Instructions for the task: Leave every picture out, and write out the remaining entries exactly.
==== Data for processing
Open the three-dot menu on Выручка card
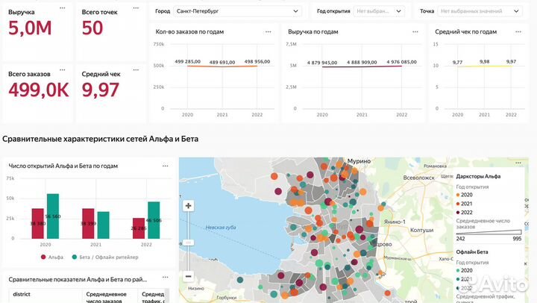This screenshot has width=537, height=303. [x=62, y=7]
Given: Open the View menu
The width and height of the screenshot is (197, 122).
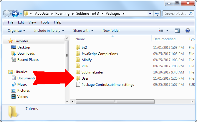Looking at the screenshot, I should [x=32, y=22].
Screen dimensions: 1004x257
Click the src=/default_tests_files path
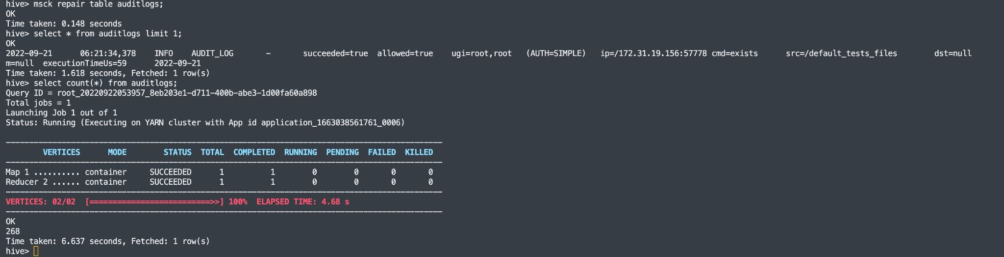841,53
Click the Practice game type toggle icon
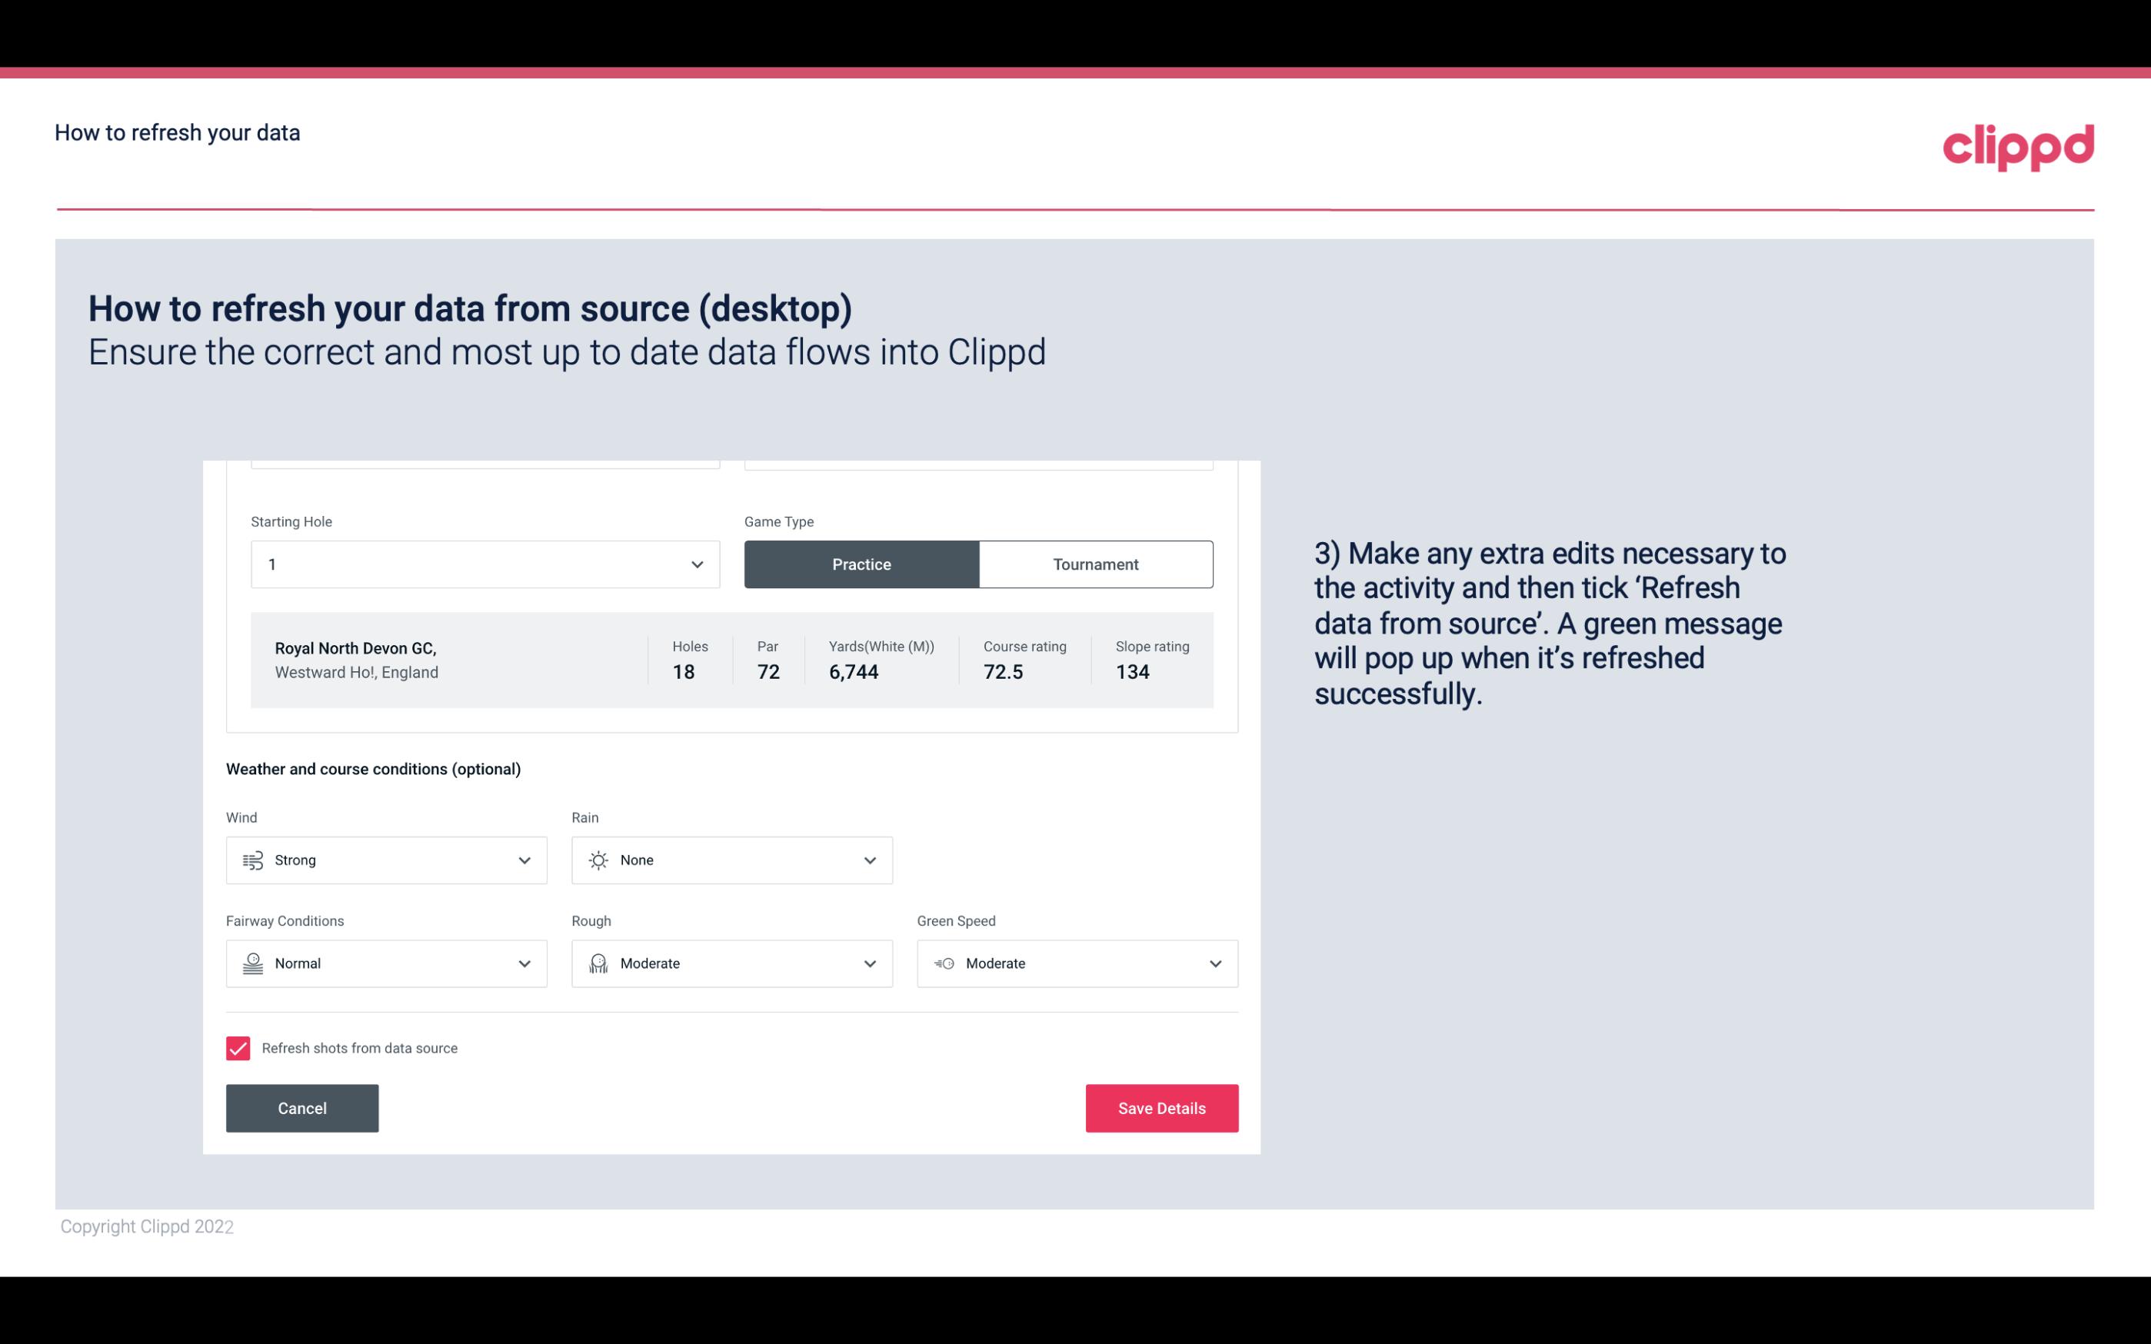This screenshot has height=1344, width=2151. [x=861, y=564]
========
Answer space:
Open the three-dot menu on Выручка card
This screenshot has width=537, height=303. [x=62, y=7]
Given: Open the View menu
The width and height of the screenshot is (197, 122).
Looking at the screenshot, I should [x=32, y=22].
Screen dimensions: 1004x257
Click the src=/default_tests_files path
841,53
Click the Practice game type toggle icon
This screenshot has height=1344, width=2151. [x=861, y=564]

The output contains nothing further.